■ Pointing entries for text and elements
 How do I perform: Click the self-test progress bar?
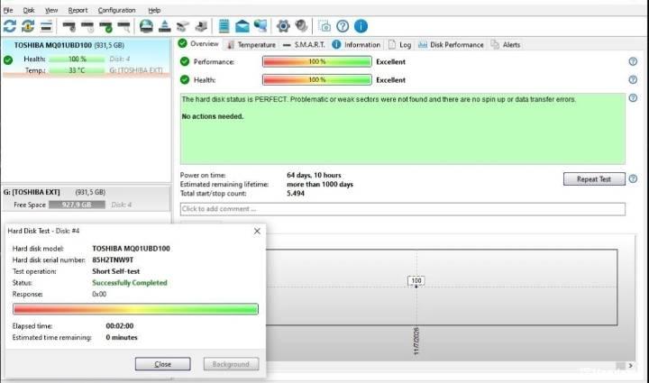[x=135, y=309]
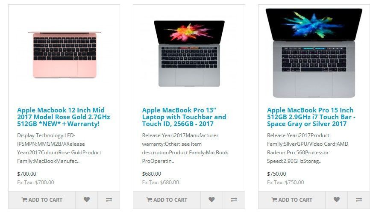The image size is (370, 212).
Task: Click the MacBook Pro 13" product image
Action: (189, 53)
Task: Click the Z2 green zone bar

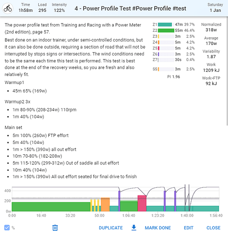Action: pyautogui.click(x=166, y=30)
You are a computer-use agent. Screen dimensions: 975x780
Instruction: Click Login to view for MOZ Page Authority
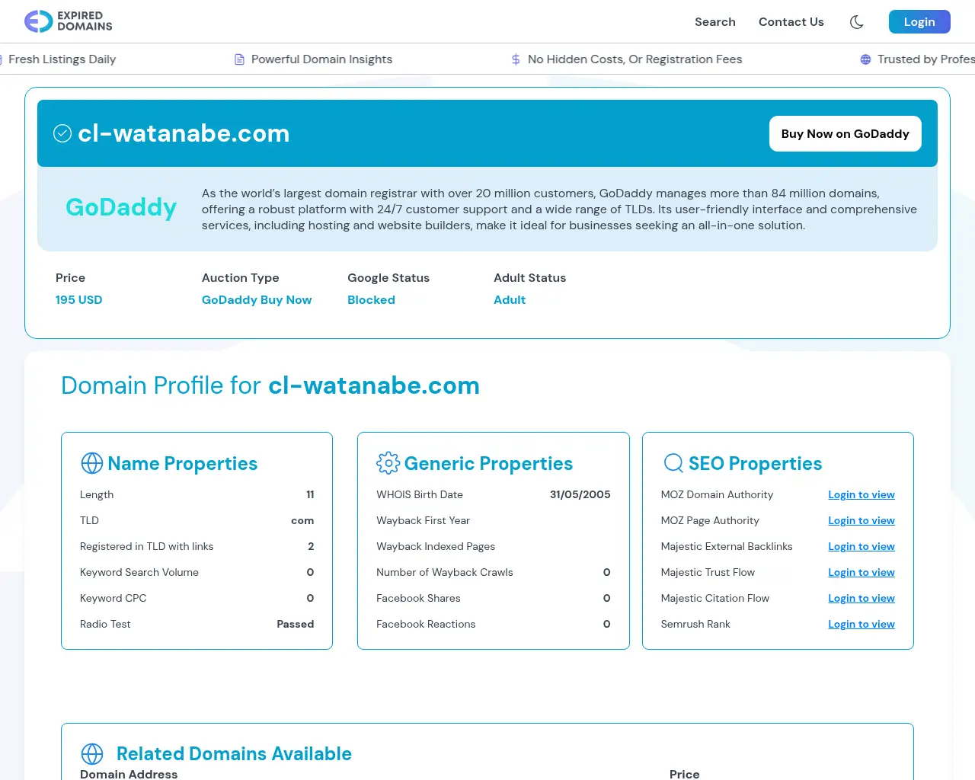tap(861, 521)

■ Work to do
Rescale the entries from the line with "Task: Click the Z2 green zone bar" through the end of the entries, giving every line again with the requests unchanged and every coordinate in the answers multiplied by 0.85 and rounded to a whole number, halves up. Leave the pictures out.

■ Solution for this problem
Task: Click the Z2 green zone bar

Action: pyautogui.click(x=141, y=26)
You are a computer-use agent. Screen dimensions: 975x780
Instruction: Click Login to view for MOZ Page Authority
tap(732, 443)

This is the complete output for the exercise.